Ante una película así, el mayor temor es que le planten a uno un panfleto. Aquí hay cierto equilibrio, se evita la simpleza del blanco y negro. Desde los marines que al principio hablan a cámara para dar las razones (o sin razones) de por qué están en Irak, vemos una galería de personajes rica e interesante. Está la gente sencilla: los propios soldados, y también los hombres, mujeres y niños iraquíes, que se ocupan de las cosas de cada día y tratan de llevar una vida normal. Luego están los insurgentes, ex soldados de Sadam, resentidos por la disolución del ejército, y que consideran que los yanquis deben ser expulsados. Y por último, presentados casi al mismo nivel, por un lado estarían los fanáticos de Al Qaeda, que utilizan a los insurgentes para sus propios fines, y que consideran a los civiles muertos como mártires necesarios de una guerra santa; y por otro, los fríos mandos estadounidenses, que ordenan eliminar a enemigos potenciales sin tener la certeza moral de que lo son.

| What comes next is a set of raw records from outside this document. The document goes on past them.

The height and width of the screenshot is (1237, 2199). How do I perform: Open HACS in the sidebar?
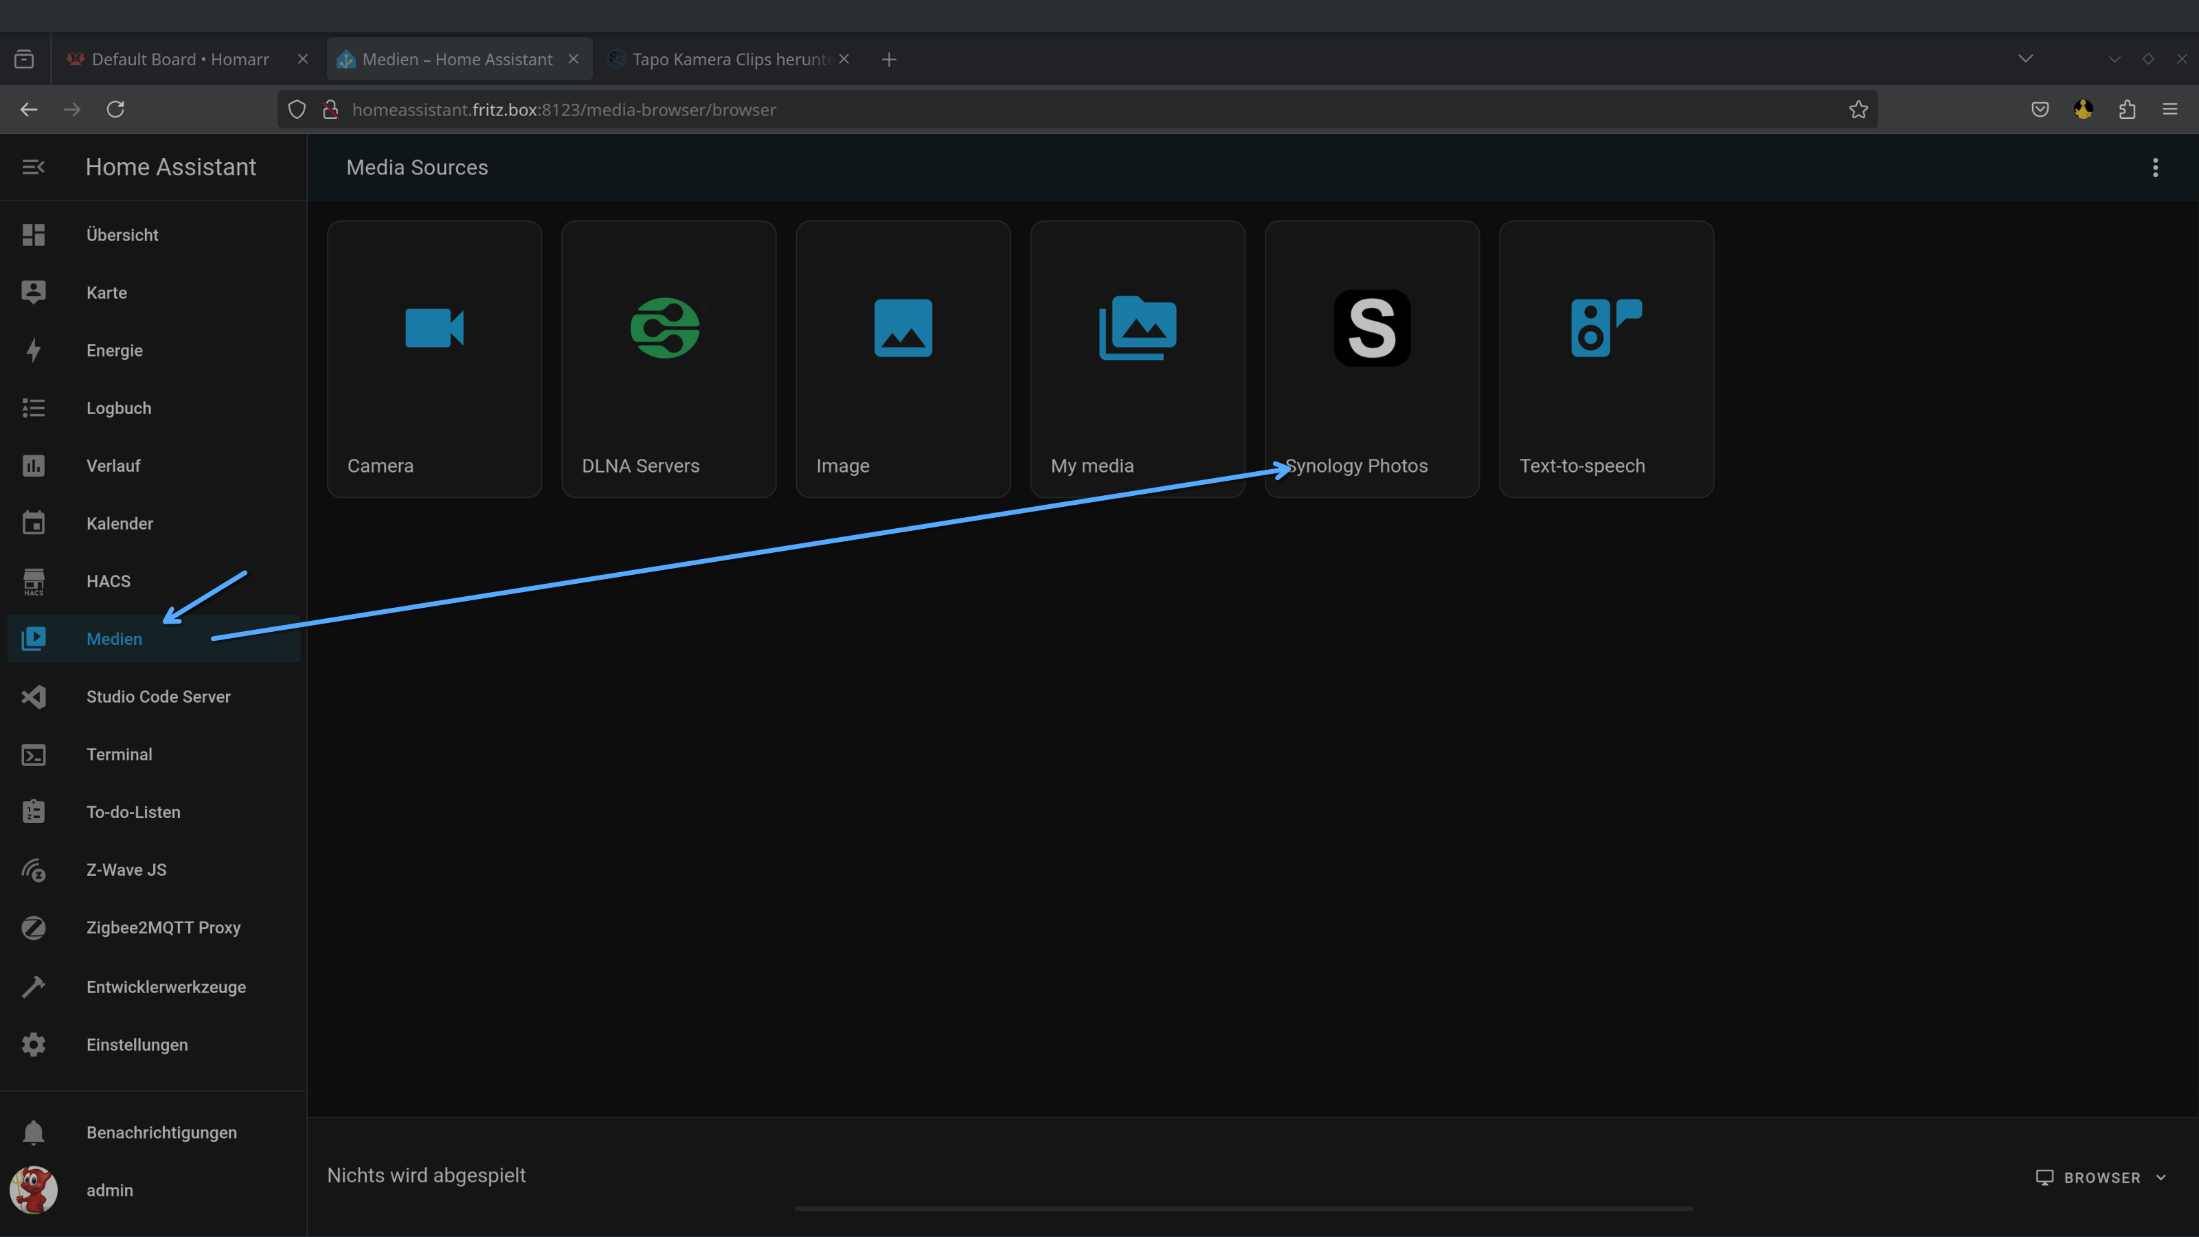coord(108,581)
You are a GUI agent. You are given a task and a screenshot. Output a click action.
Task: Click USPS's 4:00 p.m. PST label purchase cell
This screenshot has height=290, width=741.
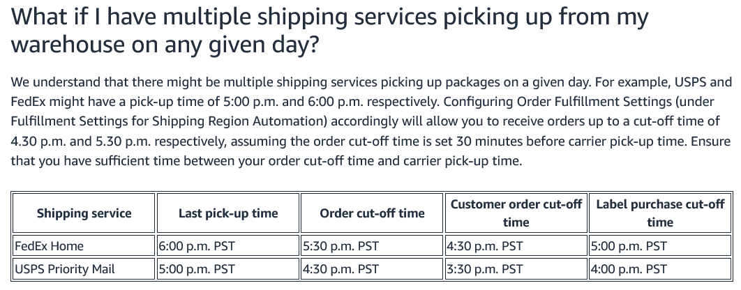point(660,269)
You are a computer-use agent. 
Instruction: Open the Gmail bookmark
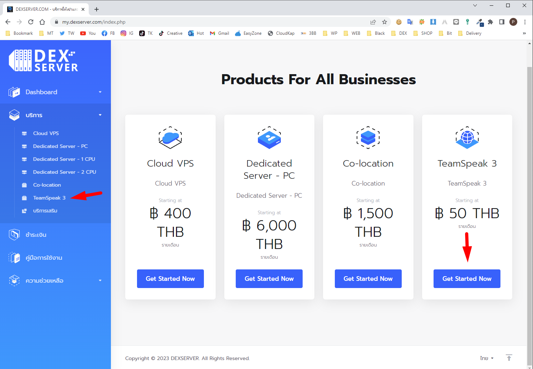point(220,33)
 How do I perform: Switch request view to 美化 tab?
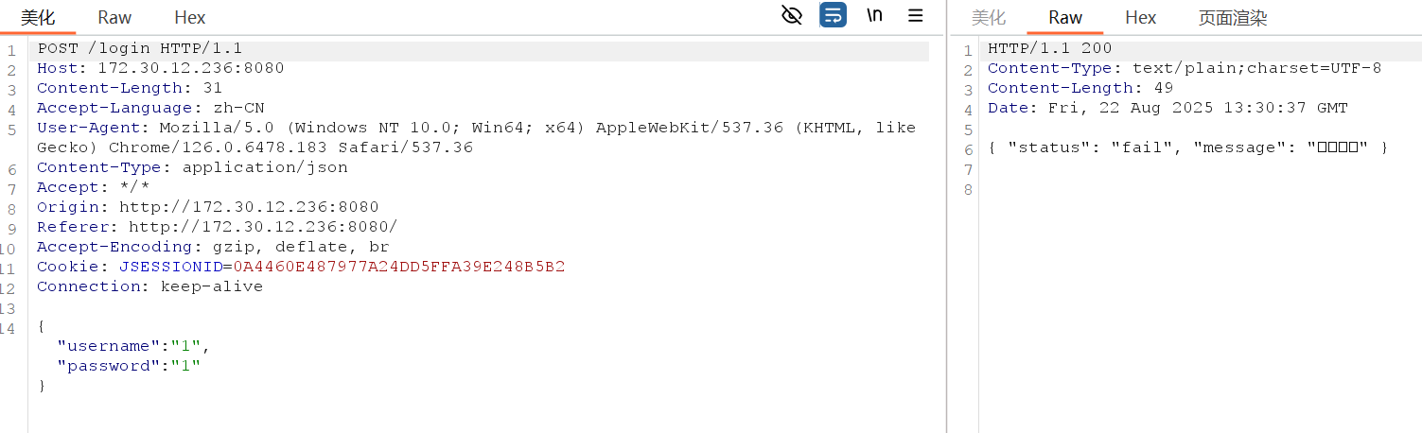click(38, 17)
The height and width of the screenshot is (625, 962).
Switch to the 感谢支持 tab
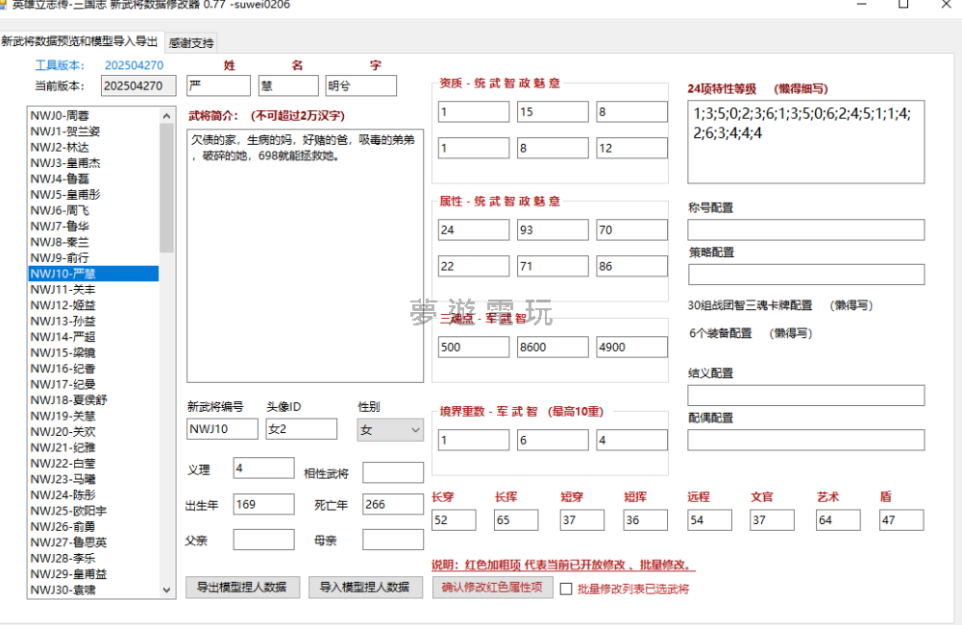191,43
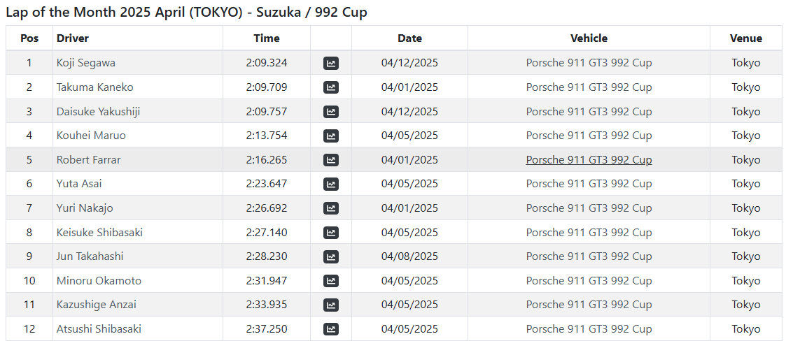Select the Vehicle column header
The width and height of the screenshot is (786, 348).
(x=589, y=38)
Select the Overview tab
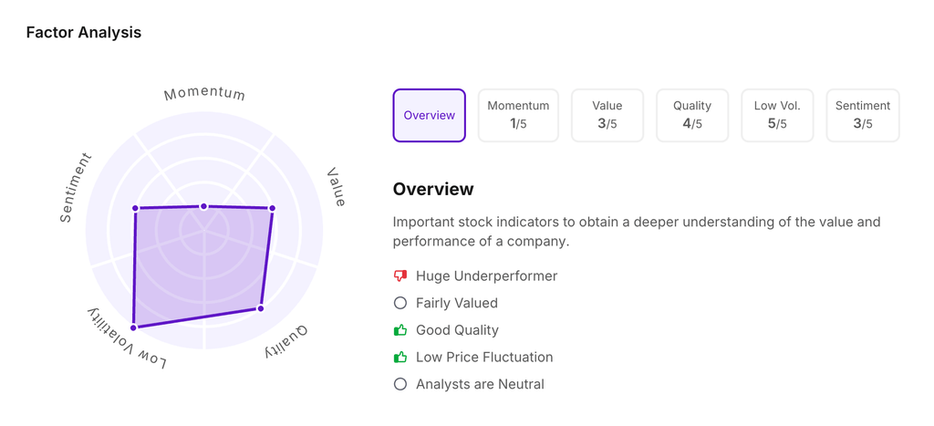The width and height of the screenshot is (934, 426). [429, 116]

¿Responde a la realidad lo que muestra el británico Nick Broomfield, premio al mejor director en San Sebastián? No es fácil decirlo. Sí parece detectarse una mirada honrada al mostrar la euforia de la batalla, lo fácilmente que puede uno dejarse dominar por la venganza, y el silencio de los iraquíes, que no advierten a los americanos del atentado que se prepara a la puerta de sus casas. Se entrega un cuadro complejo, matizable y no del todo justo, pero que ayuda a reflexionar sobre el sinsentido de la guerra.